Sur le vif - Dimanche 10.01.16 - 17.42h
La Suisse est un pays d’équilibres. Entre langues, religions, origines, cultures différentes, nous bâtissons notre destin national sans nous faire la guerre. C’est un petit miracle, mais jamais vraiment gagné : chaque génération doit réinventer la fragile géométrie qui nous tient. Politiquement, le génie de notre pays a été d’intégrer les oppositions : le Lucernois Josef Zemp, premier catholique conservateur au Conseil fédéral après 43 ans de règne absolu des radicaux, en 1891 ; le Bernois Rudolf Minger, premier UDC en 1929 ; le Zurichois Ernst Nobs, premier socialiste en 1943. C’est un art de la grande coalition, expérimentée bien avant l’Allemagne des années 1966-1969, qui va son chemin.
Pays d’équilibres, oui. Sans les assurances sociales, au premier plan desquelles l’AVS (1948), notre premier pilier, notre fleuron, la Suisse ne serait pas ce qu’elle est aujourd’hui. Sans la Paix du Travail (1937) et l’importance accordée au partenariat social, non plus. Elle le serait encore moins sans la démocratie directe, ce trésor, cette géniale soupape, qui permet aux revendications de remonter, surgies des profondeurs, jusqu’à l’échelon de débat national, tranché par un corps électoral de quelque cinq millions de personnes.

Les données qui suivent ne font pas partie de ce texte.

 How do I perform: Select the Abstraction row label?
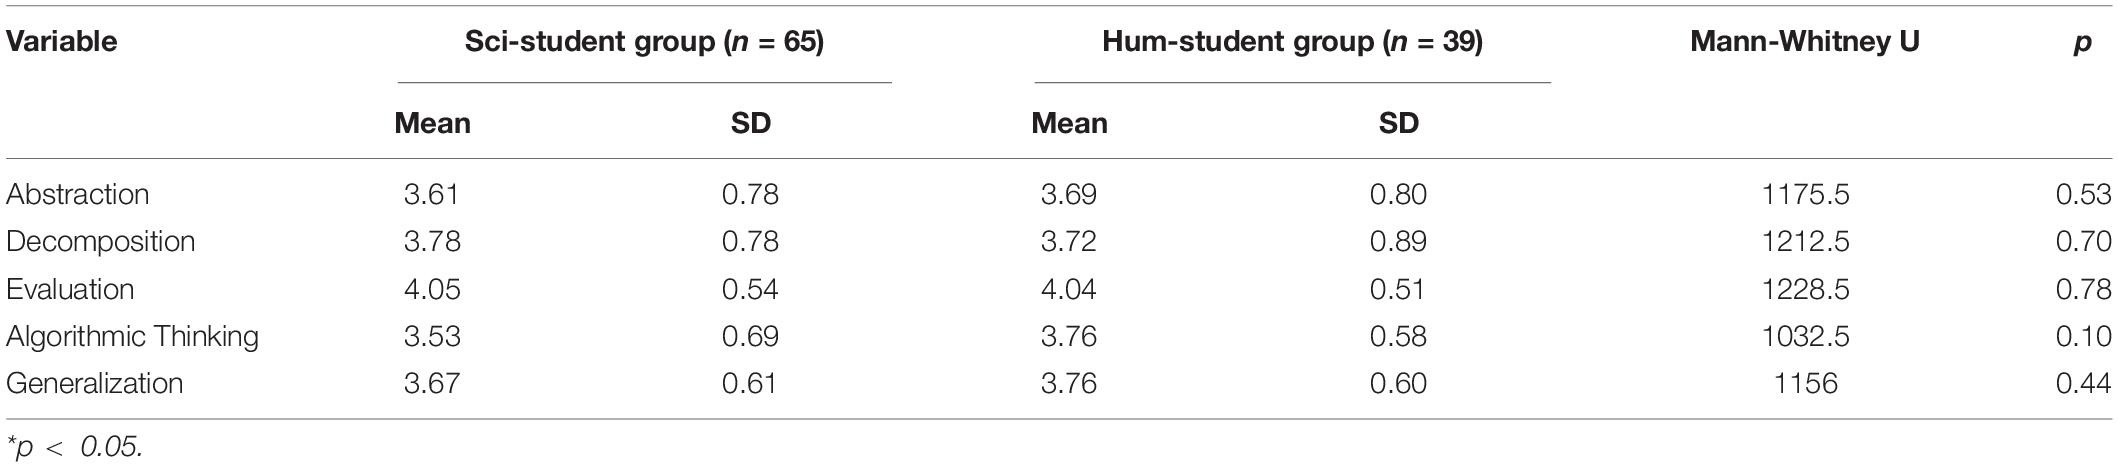(78, 194)
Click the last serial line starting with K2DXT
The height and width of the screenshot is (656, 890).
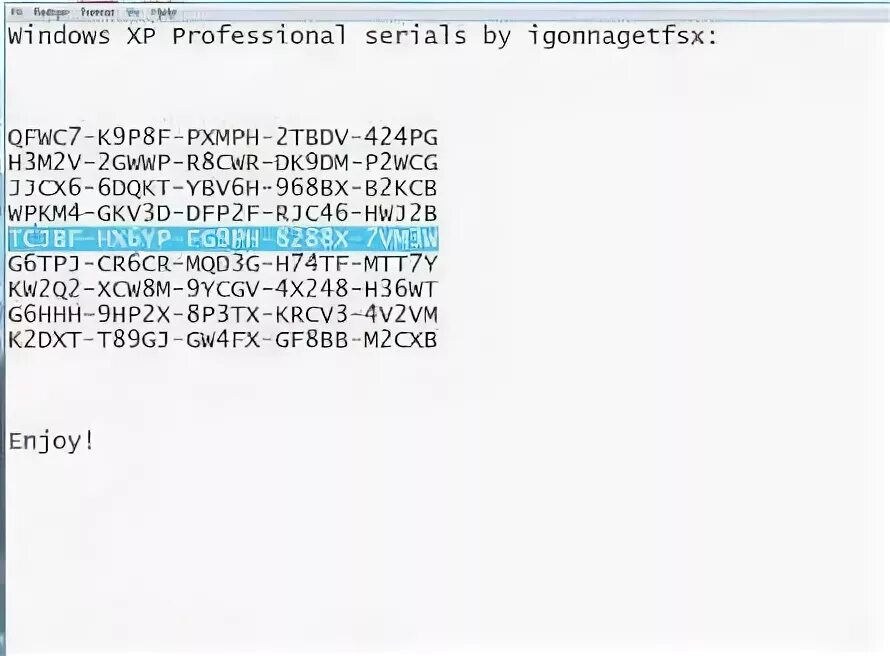[223, 340]
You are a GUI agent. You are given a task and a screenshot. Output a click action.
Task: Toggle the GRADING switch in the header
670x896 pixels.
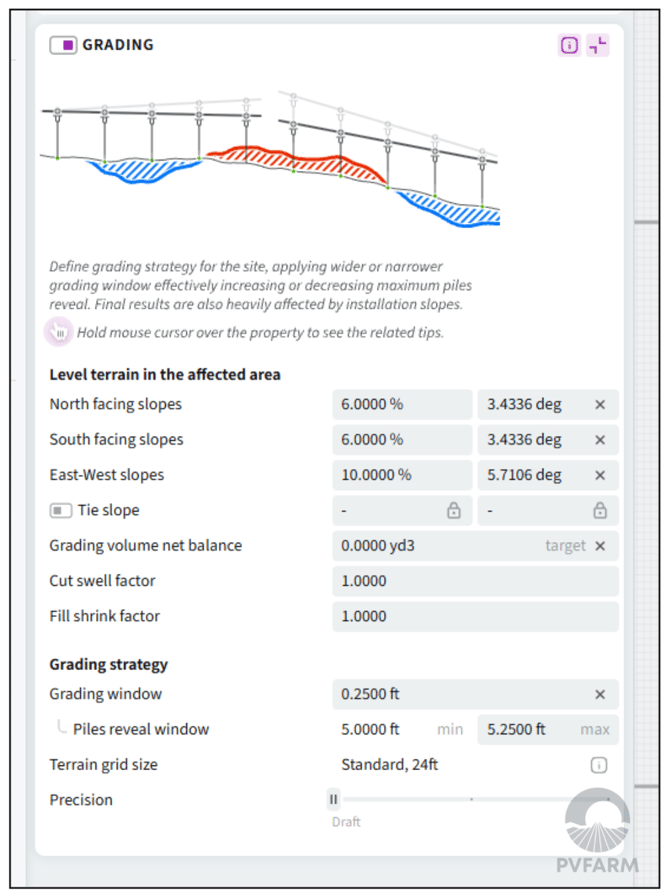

Pays d’équilibres, dans le rapport intime, mystique peut-être, entretenu par chacun de nous avec notre paysage national. Notre sentiment d’appartenance ne relève pas seulement de l’idée que nous nous faisons du pays (système politique, fédéralisme, souveraineté, solidarité sociale, etc.). Non, il se fonde sur quelque chose de plus profond, où une forme d’émotion mystique, un attachement à la terre, aux lacs, aux montagnes, joue un rôle majeur. Nous avons en Suisse des paysages d’exception : pourquoi ces derniers ne produiraient-ils pas sur nous un puissant instinct de reconnaissance ?
Certains de ces paysages ne doivent pas grand-chose à l’établissement des humains. D’autres, si : vignobles valaisans superposés sur des murettes de vieille pierre, sublime tableau de Lavaux, entre ciel et lac, comme un Hodler, infatigable travail des champs dans les vallées de montagnes, lutte séculaire contre le marécage, en plaine, pour établir le cadastre céréalier, début de civilisation. Dans tous ces exemples, l’humain dans son paysage a fait son œuvre.
Pays d’équilibres, où le sentiment de nature est profond. Il se vérifie dans le vote sur les marais de Rothenthurm (1987), dans l’initiative des Alpes (1994), dans celle de Franz Weber (2012). Nous avons aujourd’hui huit millions d’habitants, je doute qu’il soit judicieux de monter à douze, ou quinze. Aimer la Suisse et ses équilibres, c’est entrer en matière sur la question de la surpopulation du Plateau, dont le territoire fait déjà l’objet d’un « mitage » sur lequel les Suisses ont tranché, avec Weber. A Genève, nous arrivons à un demi-million d’habitants : je doute que la volonté du souverain (si on daigne solliciter son avis) soit de s’empresser de passer le cap du million, juste pour satisfaire une soif de profit à court terme. Aimer son canton, son pays, c’est tenter de voir plus loin que le rendement immédiat de quelques-uns.
Pays d’équilibres. Où l’un des soucis premiers doit être la préservation du corps social. L’immense chantier lancé à Berne autour de la réforme de l’AVS ne devra laisser personne sur le chemin. Surtout, il devra témoigner d’un peu plus de vision que le simple montage de vases communicants (entre premier et deuxième pilier) proposé pour l’heure. Mais où une autre réflexion, majeure, ne saurait être esquivée : celle sur la densité de population par rapport au paysage. La terre suisse n’est en aucun cas extensible. Notre Plateau se fraye un étroit chemin entre Alpes et Jura. Nos villes n’ont pas vocation à devenir New York. La question du nombre d’habitants est centrale. Si, du moins, nous entendons léguer à nos enfants, puis aux générations d’après, le pays si vivable et respirable, à taille humaine, que nous aimons depuis toujours.